AGENTS - Editorial



Author: Konstantsin Sokol
Tester: Gedi Zheng
Editorialist: Miguel Oliveira




Math, Linear Algebra.


Given 2 polynomials Q and T, find a polynomial P such that P(x) = Q(x) + \int_0^1 T(x \cdot s) P(s) ds holds for every real x.


We are given polynomials Q and T, and the formula P(x) = Q(x) + \int_0^1 T(x \cdot s) P(s) ds.

Q(x) = \sum\limits_{k=0}^n q_k x^k and T(x \cdot s) = \sum\limits_{k=0}^m t_k \cdot x^k \cdot s^k

Thus, P(x) = Q(x) + \int_0^1 T(x \cdot s) P(s) ds = \sum\limits_{k=0}^n q_k x^k + \int_0^1 (\sum\limits_{k=0}^m t_k \cdot x^k \cdot s^k) P(s) ds

P(x) = \sum\limits_{k=0}^n q_k * x^k + \sum\limits_{k=0}^m t_k \cdot x^k * (\int_0^1 s^k P(s) ds)

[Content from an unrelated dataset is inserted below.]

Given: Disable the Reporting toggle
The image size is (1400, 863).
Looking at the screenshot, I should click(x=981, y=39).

Notice that \int_0^1 s^k P(s) ds is a constant for each x. Let’s call this c_x. Then, P(x) = \sum\limits_{k=0}^n q_k x^k + \sum\limits_{k=0}^m t_k x^k \cdot c_x

Now we are interested in finding all c_1, c_2, ..., c_m.

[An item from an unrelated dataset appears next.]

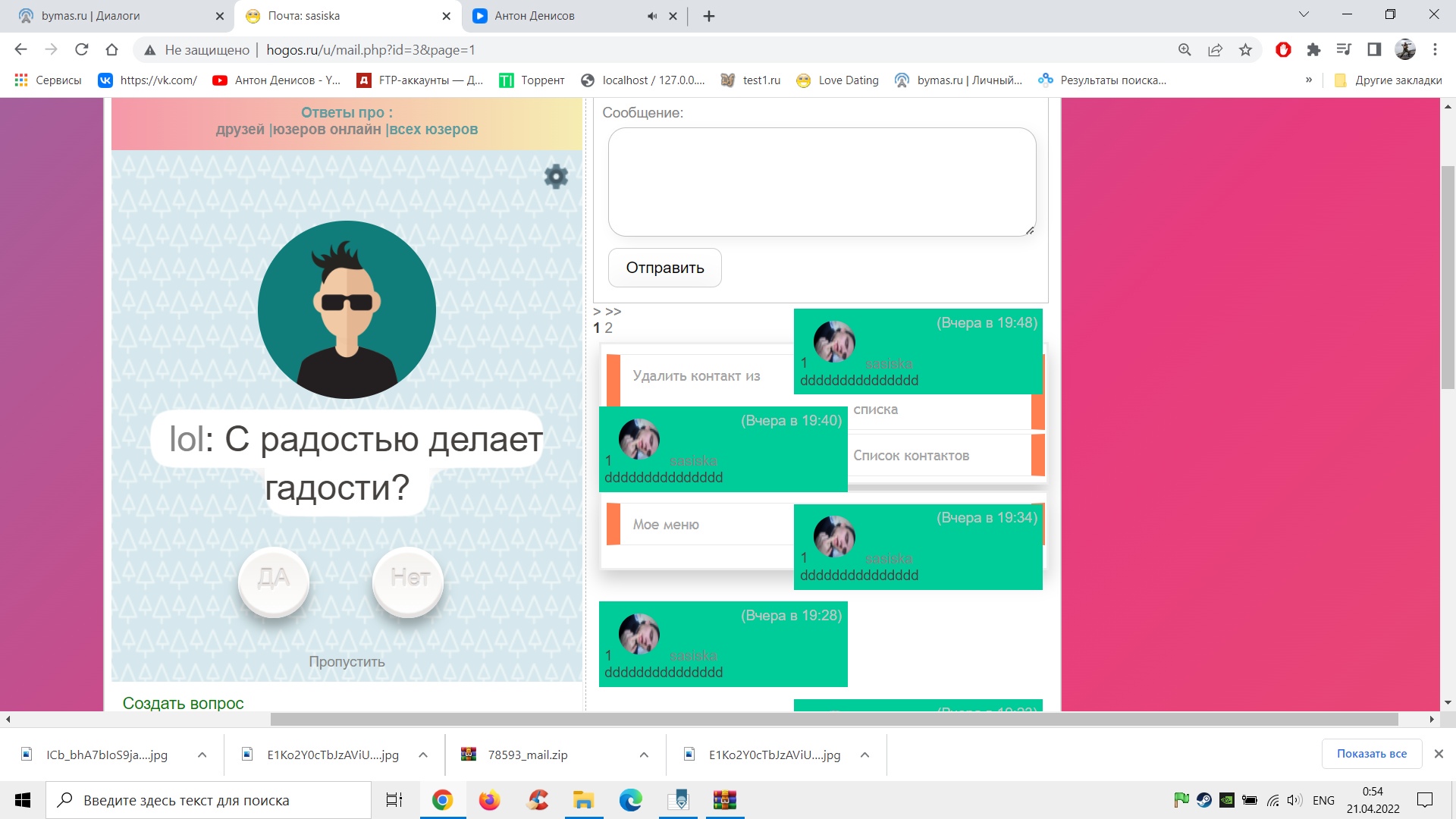The image size is (1456, 819).
Task: Open the browser extensions puzzle icon
Action: tap(1313, 50)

c_i = \int_0^1 s^i P(s) ds = \int_0^1 s^i (\sum\limits_{k=0}^n q_k s^k + \sum\limits_{k=0}^m t_k s^k \cdot c_x) ds

c_i = \sum\limits_{k=0}^n q_k \cdot \int_0^1 s^{k+i} ds + \sum\limits_{k=0}^m c_k \cdot t_k \int_0^1 s^{k+i} ds, note that \int_0^1 s^{k+i} ds = \frac{1}{k+i+1}

Then we have c_i = \sum\limits_{k=0}^n q_k \cdot \frac{1}{k+i+1} + \sum\limits_{k=0}^m c_k \cdot \frac{t_k}{k+i+1}

Thus, we have m equations and m variables. We can build a system of equations and use the gaussian elimination method to solve the system and calculate the coefficients.

Time Complexity

Building the system of equations will take O(N) time and the gauss elimination O(M^3), thus giving O(N + M^3) total time.


Setter’s solution
Tester’s solution

1 Like

Hello I think solving this problem in python is quite easy : I have figured out the general equation as shown above
And I know that there is a module available to solve system of linear equations. And so I directly used that, Here is my solution :

1 Like

The link to the solutions are not working.

Yeah…the links to the solution files are not working.